Configure a RESTful server
1. Click the Objects tab.
2. In the navigation pane, select User > Authentication > RESTful Server.
3. Click Create.
4. Create a RESTful server.
Table 5 RESTful server configuration items
|
Item |
Description |
|
Name |
Enter a name for the RESTful server. The name uniquely identifies a RESTful server. |
|
Username |
Enter the username for logging in to the RESTful server. |
|
Password |
Enter the password for logging into the RESTful server. |
|
Get-user-account URI |
Enter the URI used to request user account information from the RESTful server. |
|
Get-online-user URI |
Enter the URI used to request online user information from the RESTful server. |
|
Get-user-group URI |
Enter the URI used to request user group information from the RESTful server. |
|
Put-online-user URI |
Enter the URI used to upload online user information to the RESTful server. If the device adds an identity user that is not imported from the RESTful server, the device uploads the online user information to the RESTful server. |
|
Put-offline-user URI |
Enter the URI used to upload offline user information to the RESTful server. If the device deletes an identity user that is not imported from the RESTful server, the device uploads the offline user information to the RESTful server. |
|
VRF |
Select the VRF to which the RESTful server belongs. Do not configure this item if the RESTful server belongs to the public network. |
|
Enable server detection |
Select this item to enable RESTful server reachability detection. When this feature is enabled, the device detects the reachability of the RESTful server. |
5. Click OK. The new RESTful server is displayed in the RESTful Server page.
Configure a security management server set
1. Click the Objects tab.
2. In the navigation pane, select User > Authentication > Sec Mgt Server Set.
3. Click Create.
4. Create a security management server set.

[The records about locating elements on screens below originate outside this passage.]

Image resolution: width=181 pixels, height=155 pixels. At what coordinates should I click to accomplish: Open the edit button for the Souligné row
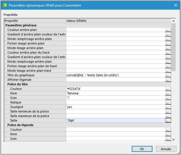168,107
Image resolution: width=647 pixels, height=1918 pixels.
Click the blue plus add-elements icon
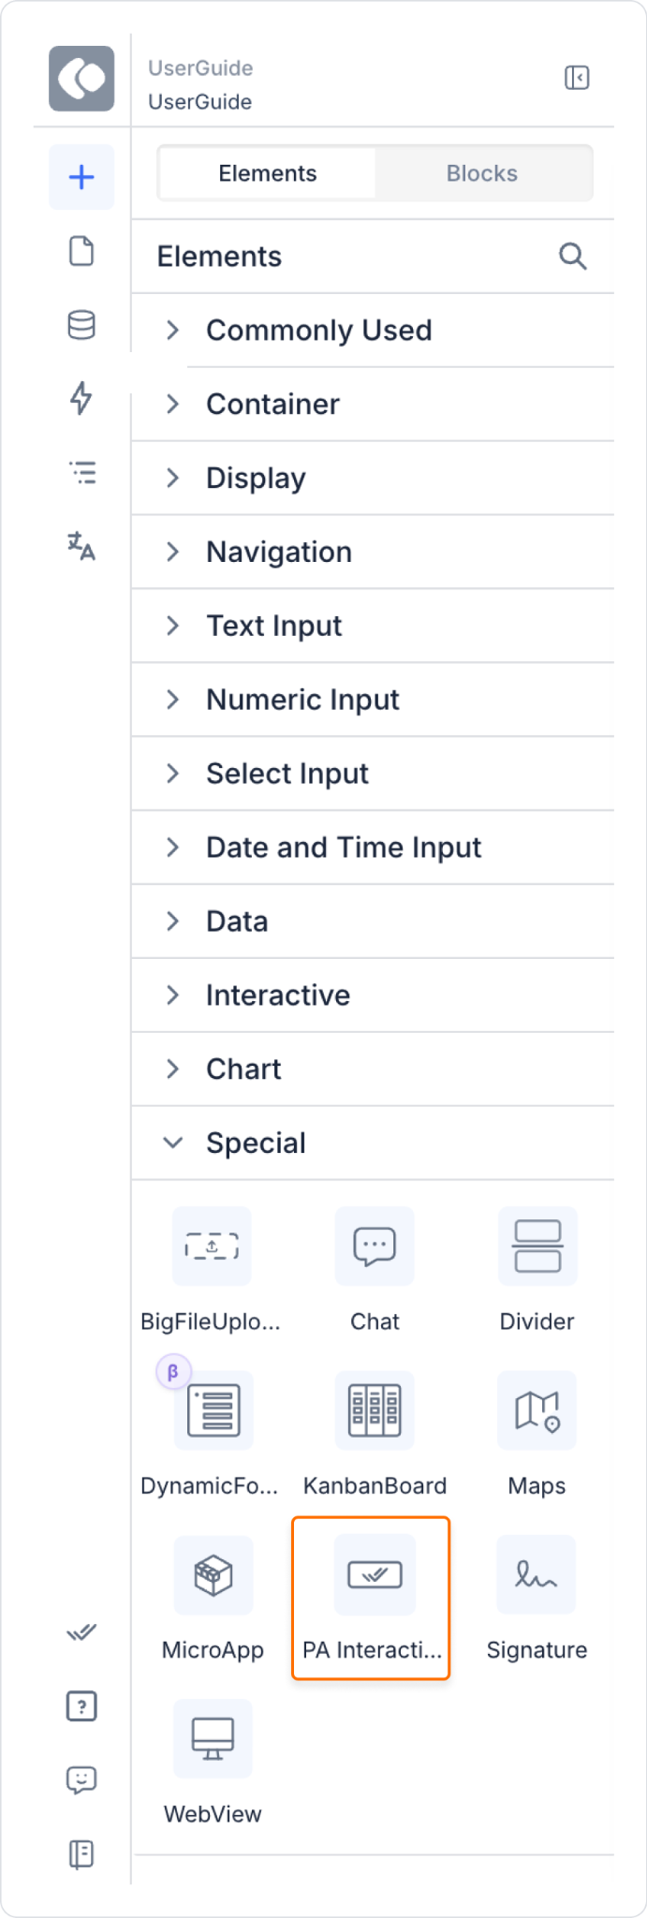click(x=81, y=177)
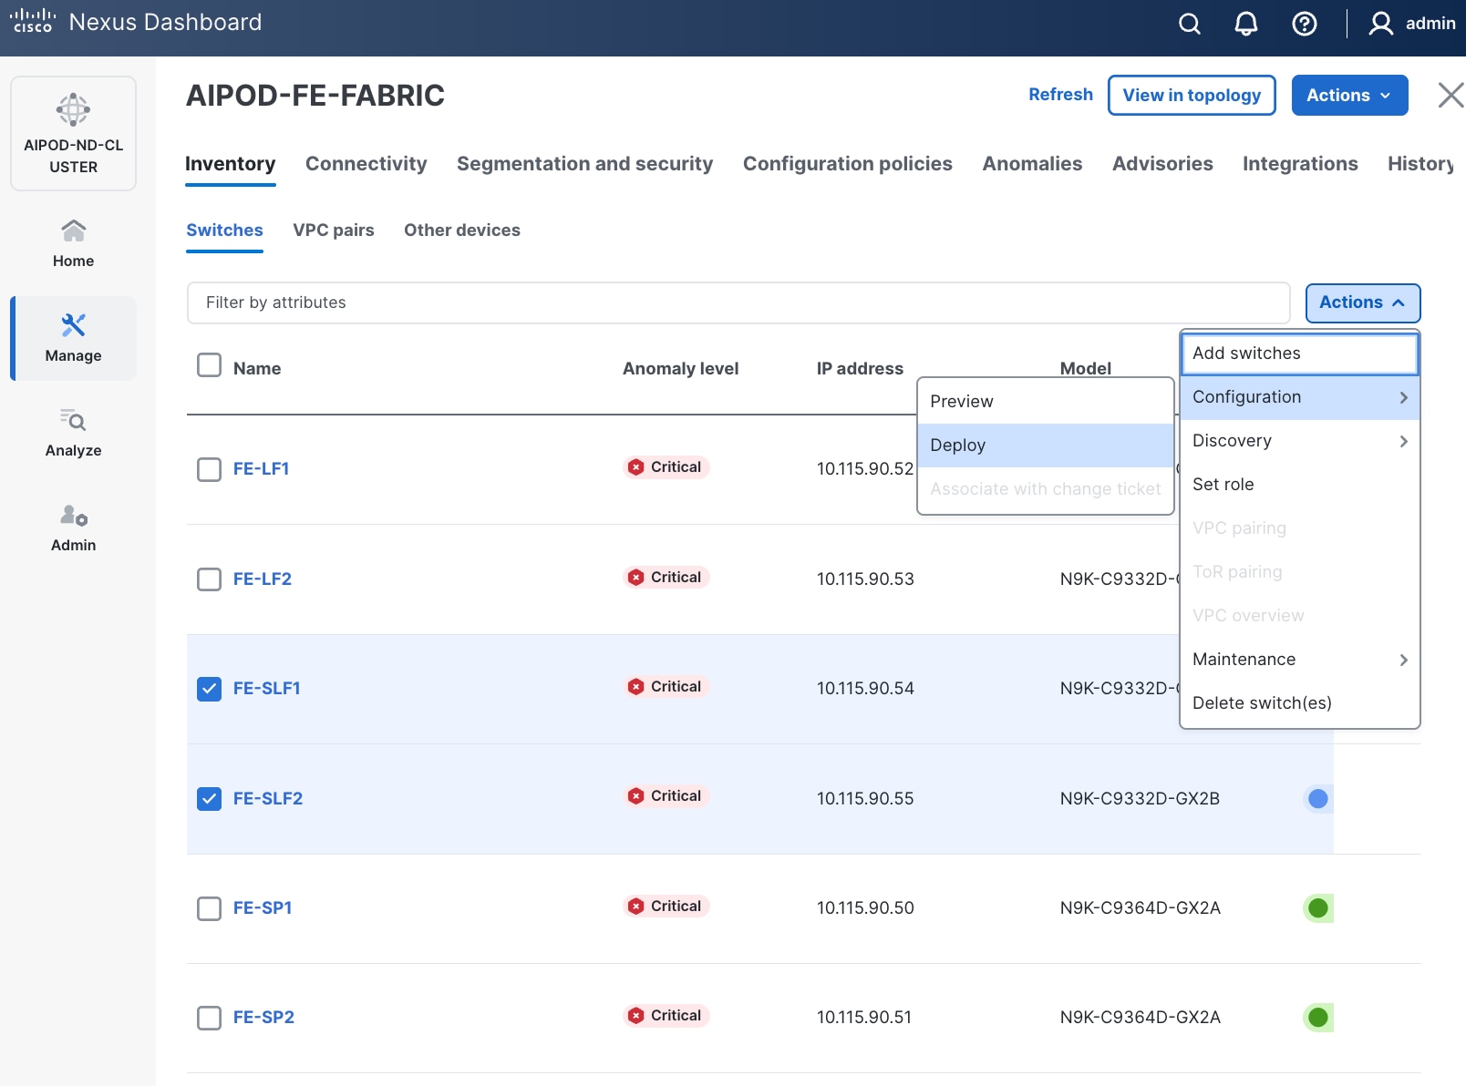Toggle the select-all checkbox beside Name

point(210,365)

Table 6 Security management server set configuration items
|
Item |
Description |
|
Name |
Enter a name for the security management server set. The name uniquely identifies a security management server set. |
|
Server addresses |
Enter the IP addresses of the TSM servers. |
|
Listening port |
Enter the port for listening to packets from the TSM servers. |
|
Encryption algorithm |
Select an encryption algorithm to decrypt packets from the TSM servers. |
|
Shared key |
Enter the shared key to decrypt packets from the TSM servers. |
5. Click OK. The newly created security management server set is displayed on the Security Management Server Set page.